Since AI is only as powerful as the quality and quantity data informing it, AI’s evolution from a nice-to-have to table stakes means it’s never been more crucial to have accurately labelled and unbiased datasets feeding your artificial intelligence models and algorithms.
But there’s still a big disconnect at many brands: they know robust data pipelines and AI operations are key that to realizing business value from their AI initiatives, but they lack the manpower or strategy (or both) to scale and sustain data and AI operations. That means they’re not capitalizing on all that data’s power to create AI models that automate customer journeys or anticipate customer need.
More than half (51%) of decision makers say data accuracy is critical to the success of AI, yet only 6% say they’ve achieved data accuracy higher than 90%, according to a 2022 report by Appen that polled more than 500 decision makers in the United States, United Kingdom, Ireland and Germany.
The contact center houses so much data that can be leveraged to develop AI models specific customer support processes -- are you harnessing its full potential? It could be time to rethink your approach, starting with increasing your investment in data annotation.
Data and AI ops are business necessities
The strategic nature of artificial intelligence requires a thoughtful investment in data and AI operations. The days of relying upon crowdsourced services can undermine your business objective and often results in rework or ineffective applications of AI.

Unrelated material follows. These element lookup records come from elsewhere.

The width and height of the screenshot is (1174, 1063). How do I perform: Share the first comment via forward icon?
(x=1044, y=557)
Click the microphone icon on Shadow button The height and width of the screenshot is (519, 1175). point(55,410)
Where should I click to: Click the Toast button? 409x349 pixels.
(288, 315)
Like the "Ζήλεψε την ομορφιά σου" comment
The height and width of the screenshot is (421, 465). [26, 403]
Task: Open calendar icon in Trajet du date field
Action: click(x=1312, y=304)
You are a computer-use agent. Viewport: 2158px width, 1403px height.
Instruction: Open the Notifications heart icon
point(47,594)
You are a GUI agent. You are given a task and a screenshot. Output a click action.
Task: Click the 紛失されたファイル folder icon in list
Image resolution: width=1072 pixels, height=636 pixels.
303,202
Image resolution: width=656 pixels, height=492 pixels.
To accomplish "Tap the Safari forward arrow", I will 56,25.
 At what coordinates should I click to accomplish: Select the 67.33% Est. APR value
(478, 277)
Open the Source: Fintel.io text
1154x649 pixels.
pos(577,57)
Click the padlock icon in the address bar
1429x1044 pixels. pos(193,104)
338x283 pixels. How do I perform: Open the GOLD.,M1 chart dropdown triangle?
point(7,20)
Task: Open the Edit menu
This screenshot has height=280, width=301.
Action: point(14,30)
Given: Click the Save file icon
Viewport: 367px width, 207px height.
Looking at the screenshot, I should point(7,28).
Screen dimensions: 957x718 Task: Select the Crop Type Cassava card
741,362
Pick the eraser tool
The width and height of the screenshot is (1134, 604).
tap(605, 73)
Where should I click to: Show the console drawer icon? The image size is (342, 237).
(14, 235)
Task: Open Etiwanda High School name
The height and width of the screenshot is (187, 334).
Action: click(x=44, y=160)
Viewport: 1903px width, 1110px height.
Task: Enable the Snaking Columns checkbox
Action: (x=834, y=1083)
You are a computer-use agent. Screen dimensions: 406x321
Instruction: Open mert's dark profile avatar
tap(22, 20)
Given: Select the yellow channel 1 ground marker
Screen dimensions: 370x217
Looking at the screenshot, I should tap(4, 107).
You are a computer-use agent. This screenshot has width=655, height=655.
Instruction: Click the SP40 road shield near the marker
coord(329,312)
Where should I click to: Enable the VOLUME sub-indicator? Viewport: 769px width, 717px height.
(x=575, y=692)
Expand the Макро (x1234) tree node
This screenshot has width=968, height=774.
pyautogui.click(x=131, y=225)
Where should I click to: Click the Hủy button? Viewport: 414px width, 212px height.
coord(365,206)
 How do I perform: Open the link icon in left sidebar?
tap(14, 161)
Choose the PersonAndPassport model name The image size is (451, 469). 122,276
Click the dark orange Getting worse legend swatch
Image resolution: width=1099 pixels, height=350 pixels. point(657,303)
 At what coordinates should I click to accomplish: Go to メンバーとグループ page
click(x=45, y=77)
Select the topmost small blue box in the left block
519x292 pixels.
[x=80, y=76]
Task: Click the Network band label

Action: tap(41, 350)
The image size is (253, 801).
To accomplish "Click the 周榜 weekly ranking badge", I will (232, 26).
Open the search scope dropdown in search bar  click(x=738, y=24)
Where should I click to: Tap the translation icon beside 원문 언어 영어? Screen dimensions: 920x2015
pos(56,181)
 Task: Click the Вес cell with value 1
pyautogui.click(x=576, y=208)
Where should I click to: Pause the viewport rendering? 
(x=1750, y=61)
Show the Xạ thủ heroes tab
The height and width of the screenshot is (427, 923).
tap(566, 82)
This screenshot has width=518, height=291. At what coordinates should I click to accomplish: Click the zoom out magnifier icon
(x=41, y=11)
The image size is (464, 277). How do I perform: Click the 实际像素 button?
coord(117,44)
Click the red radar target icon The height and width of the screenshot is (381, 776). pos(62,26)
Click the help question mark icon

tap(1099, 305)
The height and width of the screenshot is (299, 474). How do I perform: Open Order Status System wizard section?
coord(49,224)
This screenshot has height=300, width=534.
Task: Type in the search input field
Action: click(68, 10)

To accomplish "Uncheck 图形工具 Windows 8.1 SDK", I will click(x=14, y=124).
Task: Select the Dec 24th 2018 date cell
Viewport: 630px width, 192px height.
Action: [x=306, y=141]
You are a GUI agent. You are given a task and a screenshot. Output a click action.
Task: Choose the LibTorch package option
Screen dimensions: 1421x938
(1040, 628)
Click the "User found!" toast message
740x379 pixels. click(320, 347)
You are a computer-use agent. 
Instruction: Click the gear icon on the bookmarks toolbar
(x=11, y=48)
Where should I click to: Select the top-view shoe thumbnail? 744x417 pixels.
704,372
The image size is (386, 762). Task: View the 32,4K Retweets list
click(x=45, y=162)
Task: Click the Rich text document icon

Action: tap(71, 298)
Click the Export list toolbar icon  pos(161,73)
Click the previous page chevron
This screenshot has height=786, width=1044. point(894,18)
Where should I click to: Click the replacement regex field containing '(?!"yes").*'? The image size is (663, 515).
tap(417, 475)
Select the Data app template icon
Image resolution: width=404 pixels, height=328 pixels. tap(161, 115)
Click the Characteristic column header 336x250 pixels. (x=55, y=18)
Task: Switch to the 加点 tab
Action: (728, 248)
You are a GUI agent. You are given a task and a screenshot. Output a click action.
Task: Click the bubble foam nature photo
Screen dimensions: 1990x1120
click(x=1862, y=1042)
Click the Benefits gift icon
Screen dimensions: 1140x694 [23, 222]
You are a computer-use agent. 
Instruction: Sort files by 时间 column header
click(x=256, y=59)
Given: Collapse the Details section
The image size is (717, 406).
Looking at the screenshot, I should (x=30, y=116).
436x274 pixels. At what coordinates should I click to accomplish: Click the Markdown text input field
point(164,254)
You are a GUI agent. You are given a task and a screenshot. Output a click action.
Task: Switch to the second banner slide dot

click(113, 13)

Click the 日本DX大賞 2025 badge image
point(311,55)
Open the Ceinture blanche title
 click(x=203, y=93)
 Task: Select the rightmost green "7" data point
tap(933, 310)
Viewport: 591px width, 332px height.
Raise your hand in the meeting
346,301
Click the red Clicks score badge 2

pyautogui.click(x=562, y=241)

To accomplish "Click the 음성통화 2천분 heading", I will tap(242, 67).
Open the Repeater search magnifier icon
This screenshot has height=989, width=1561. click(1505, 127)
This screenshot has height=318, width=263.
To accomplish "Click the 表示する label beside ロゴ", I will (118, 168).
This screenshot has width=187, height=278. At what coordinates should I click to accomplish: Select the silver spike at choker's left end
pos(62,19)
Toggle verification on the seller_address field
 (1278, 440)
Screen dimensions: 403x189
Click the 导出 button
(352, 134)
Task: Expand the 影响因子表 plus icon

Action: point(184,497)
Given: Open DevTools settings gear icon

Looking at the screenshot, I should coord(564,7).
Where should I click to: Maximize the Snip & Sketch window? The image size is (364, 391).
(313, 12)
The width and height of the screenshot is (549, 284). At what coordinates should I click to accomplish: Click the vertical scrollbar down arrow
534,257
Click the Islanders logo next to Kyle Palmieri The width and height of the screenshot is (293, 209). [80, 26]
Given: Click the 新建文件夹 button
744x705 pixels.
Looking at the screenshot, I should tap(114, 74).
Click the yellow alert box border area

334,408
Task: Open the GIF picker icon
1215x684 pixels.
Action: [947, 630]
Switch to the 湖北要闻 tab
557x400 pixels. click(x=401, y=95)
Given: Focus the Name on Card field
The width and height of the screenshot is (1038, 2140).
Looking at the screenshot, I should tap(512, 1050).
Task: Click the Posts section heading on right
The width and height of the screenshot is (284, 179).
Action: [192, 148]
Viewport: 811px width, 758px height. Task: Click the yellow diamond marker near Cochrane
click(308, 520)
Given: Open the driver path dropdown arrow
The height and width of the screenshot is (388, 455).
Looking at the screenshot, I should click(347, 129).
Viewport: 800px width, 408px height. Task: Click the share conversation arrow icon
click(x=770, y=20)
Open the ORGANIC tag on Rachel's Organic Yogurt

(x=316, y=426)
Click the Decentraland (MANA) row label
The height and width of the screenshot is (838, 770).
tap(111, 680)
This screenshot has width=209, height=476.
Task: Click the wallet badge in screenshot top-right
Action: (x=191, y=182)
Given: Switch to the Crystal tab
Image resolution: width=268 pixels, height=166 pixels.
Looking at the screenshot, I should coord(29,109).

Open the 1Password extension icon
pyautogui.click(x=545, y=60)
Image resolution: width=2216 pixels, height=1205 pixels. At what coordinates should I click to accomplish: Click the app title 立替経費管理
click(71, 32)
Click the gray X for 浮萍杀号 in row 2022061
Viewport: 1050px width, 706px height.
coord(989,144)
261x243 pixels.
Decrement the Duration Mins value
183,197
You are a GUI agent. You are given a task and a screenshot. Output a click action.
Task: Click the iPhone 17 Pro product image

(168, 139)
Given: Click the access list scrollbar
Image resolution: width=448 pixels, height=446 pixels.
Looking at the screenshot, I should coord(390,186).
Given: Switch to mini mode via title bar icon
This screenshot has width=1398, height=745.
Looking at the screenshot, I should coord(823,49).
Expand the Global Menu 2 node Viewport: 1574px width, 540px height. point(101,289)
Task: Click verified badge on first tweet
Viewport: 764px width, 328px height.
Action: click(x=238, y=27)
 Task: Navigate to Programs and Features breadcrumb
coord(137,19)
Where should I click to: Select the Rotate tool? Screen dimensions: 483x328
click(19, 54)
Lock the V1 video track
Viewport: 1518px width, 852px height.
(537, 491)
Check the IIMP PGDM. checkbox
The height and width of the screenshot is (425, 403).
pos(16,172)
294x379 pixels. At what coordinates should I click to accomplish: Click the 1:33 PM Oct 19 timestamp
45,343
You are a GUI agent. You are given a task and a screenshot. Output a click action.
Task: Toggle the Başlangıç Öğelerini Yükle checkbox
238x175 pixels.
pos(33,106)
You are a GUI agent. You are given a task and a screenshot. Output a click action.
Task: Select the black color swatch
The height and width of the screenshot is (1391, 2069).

In the Appen report, 51% of respondents said data accuracy is critical to the way they use AI, but 39% said they struggle with a lack of qualified people or technical resources. That’s a major barrier.
The old way of hiring data annotators – crowdsourcing and paying them per annotation – no longer makes sense. That outdated approach only incentivizes annotators to work quickly, prompting them to rush and comprise the quality of your annotations along the way.
With data annotation, quality is as important as quantity. So focus on finding high-quality annotators who will perform the job with a high accuracy rate. Seek out annotators who possess vertical-specific expertise that’s relevant to your business. The more specialized your data is, the more nuanced expertise your annotators should have.
Prioritize the integrity of your model
Being more discerning about the annotators you hire will help keep the integrity of your model, but there are a few other things you can do to ensure your annotation methods pay off over the long run.
There’s nothing worse than realizing you left valuable data out of the equation at the outset and finding that you’ve got to restart your modeling from scratch. That’s why its critical to have your model fleshed out first; you need to know what you’re looking for and take stock of all the available data you may have – before you ever hand it over to your annotators.
Taking time to front-load the process in this way, casting a wider net from the beginning when it comes to your data, can save time-consuming and expensive headaches down the line.
Work with an expert partner
There’s never been a better time to rethink your approach to data annotation and, with AI penetrating more of the contact center space, there’s no time to waste. For many, changing the way you think about annotation could seem daunting, but you don’t have to do it alone.
Working an expert partner brings many advantages. A strong partner can help you upgrade the performance of your annotators, or provide highly skilled annotators of their own, as well as guide you through the modeling process.
An outside partner can also take a more a holistic view of your business and identify ways to connect your AI with customer experience (CX) operations – bringing the perspective you need to elevate your CX through design, training, and continual optimization.